* _AVAILABLE DATA_:
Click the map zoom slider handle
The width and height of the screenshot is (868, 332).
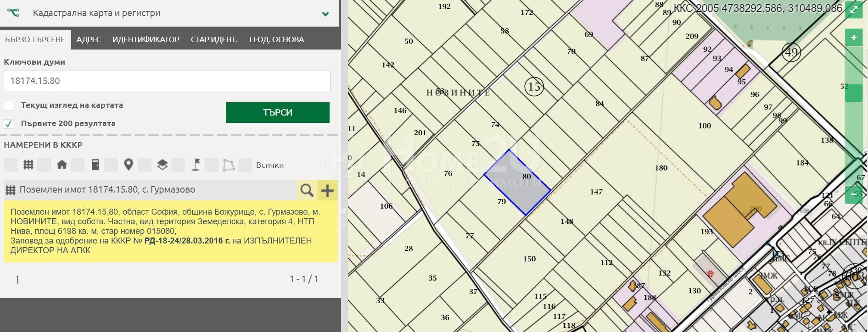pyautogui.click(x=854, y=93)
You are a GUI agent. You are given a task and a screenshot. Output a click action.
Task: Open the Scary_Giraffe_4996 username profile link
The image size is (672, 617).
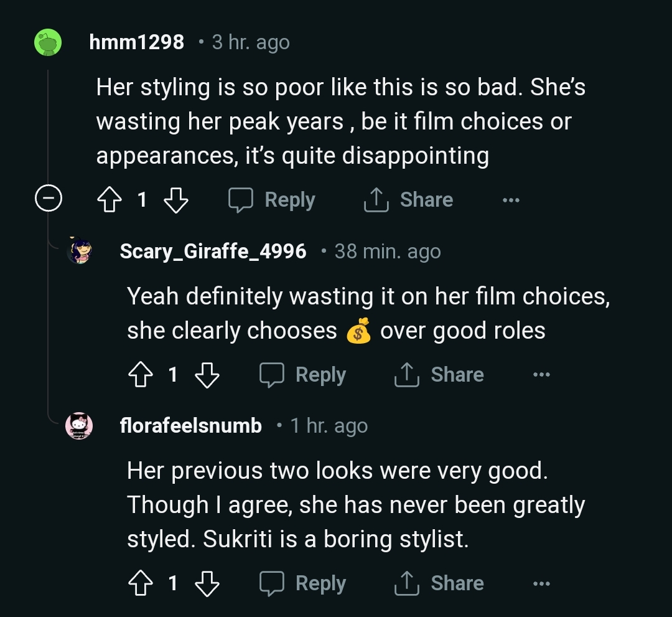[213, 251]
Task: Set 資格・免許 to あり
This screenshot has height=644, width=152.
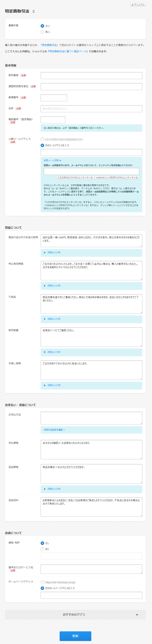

* _TRY IT_: The records must appear again word for word, though none of their pictures should.

* _YOUR RESPONSE_:
Click the map zoom slider handle
The width and height of the screenshot is (868, 332).
pyautogui.click(x=854, y=93)
You are a GUI agent. You are given a task and a screenshot. Output a click action.
Task: Open the Scary_Giraffe_4996 username profile link
The image size is (672, 617).
[213, 251]
Task: Set 資格・免許 to あり
This screenshot has height=644, width=152.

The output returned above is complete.